A special metal S conducts electricity without any resistance. A closed wire loop, made of S, does not allow any change in flux through itself by inducing a suitable current to generate a compensating flux. The induced current in the loop cannot decay due to its zero resistance. This current gives rise to a magnetic moment which in turn repels the source of magnetic field or flux. Consider such a loop, of radius a, with its centre at the origin. A magnetic dipole of moment $m$ is brought along the axis of this loop from infinity to a point at distance $r(>>$ a) from the centre of the loop with its north pole always facing the loop, as shown in the figure below.
The magnitude of magnetic field of a dipole $m$, at a point on its axis at distance $r$, is $\frac{\mu_{0}}{2 \pi} \frac{ m }{ r ^{3}}$, where $\mu_{0}$ is the permeability of free space. The magnitude of the force between two magnetic dipoles with moments, $m _{1}$ and $m _{2}$, separated by a distance $r$ on the common axis, with their north poles facing each other, is $\frac{ km _{1} m _{2}}{ r ^{4}}$, where $k$ is a constant of appropriate dimensions. The direction of this force is along the line joining the two dipoles.

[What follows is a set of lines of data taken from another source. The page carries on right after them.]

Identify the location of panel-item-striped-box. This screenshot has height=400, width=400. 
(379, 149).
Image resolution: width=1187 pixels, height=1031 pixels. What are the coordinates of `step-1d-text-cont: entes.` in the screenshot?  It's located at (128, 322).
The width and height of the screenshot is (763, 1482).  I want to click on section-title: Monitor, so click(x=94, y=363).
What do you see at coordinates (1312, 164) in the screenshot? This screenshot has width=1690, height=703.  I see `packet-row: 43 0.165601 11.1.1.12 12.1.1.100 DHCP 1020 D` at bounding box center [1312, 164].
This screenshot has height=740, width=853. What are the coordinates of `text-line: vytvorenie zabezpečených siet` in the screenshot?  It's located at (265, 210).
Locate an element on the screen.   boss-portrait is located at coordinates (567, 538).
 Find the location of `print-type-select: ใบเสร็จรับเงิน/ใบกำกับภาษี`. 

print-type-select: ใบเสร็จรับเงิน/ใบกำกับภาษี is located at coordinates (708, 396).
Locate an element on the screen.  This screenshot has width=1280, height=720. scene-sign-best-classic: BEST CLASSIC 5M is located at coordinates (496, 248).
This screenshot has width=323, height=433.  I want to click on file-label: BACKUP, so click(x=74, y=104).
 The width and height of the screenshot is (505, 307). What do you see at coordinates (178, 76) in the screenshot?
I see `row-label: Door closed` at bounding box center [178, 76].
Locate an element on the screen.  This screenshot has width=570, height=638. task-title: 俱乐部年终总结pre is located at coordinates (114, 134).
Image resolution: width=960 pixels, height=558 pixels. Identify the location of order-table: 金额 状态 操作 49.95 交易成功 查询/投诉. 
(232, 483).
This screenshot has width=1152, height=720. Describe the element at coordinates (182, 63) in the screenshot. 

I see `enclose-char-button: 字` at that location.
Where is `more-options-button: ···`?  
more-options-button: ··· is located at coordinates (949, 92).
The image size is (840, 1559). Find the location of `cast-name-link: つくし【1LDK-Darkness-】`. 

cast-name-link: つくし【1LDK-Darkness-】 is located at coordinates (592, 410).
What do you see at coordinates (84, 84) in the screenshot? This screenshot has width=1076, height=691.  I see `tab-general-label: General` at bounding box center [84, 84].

The work done in bringing the dipole from infinity to a distance $r$ from the center of the loop by the given process is proportional to

• A. $m / r ^{5}$
• B. $m ^{2} / r ^{5}$
• C. $m ^{2} / r ^{6}$
• D. $m ^{2} / r ^{7}$

Answer 1

Answer: (C)

$dW = F . d x =\frac{- Km \left( i _{1} \pi a ^{2}\right)}{ r ^{4}}( dr )$
$i _{1}=\frac{ ma }{\pi r ^{3}}$
$W =\int\limits_{\infty}^{r} \frac{ km \left(\frac{ ma }{\pi r ^{3}} \times \pi a ^{2}\right) dr }{ r ^{3}}= km ^{2} a ^{3} \int \frac{ dr }{ r ^{7}}$
$W \alpha \frac{ m ^{2}}{ r ^{6}}$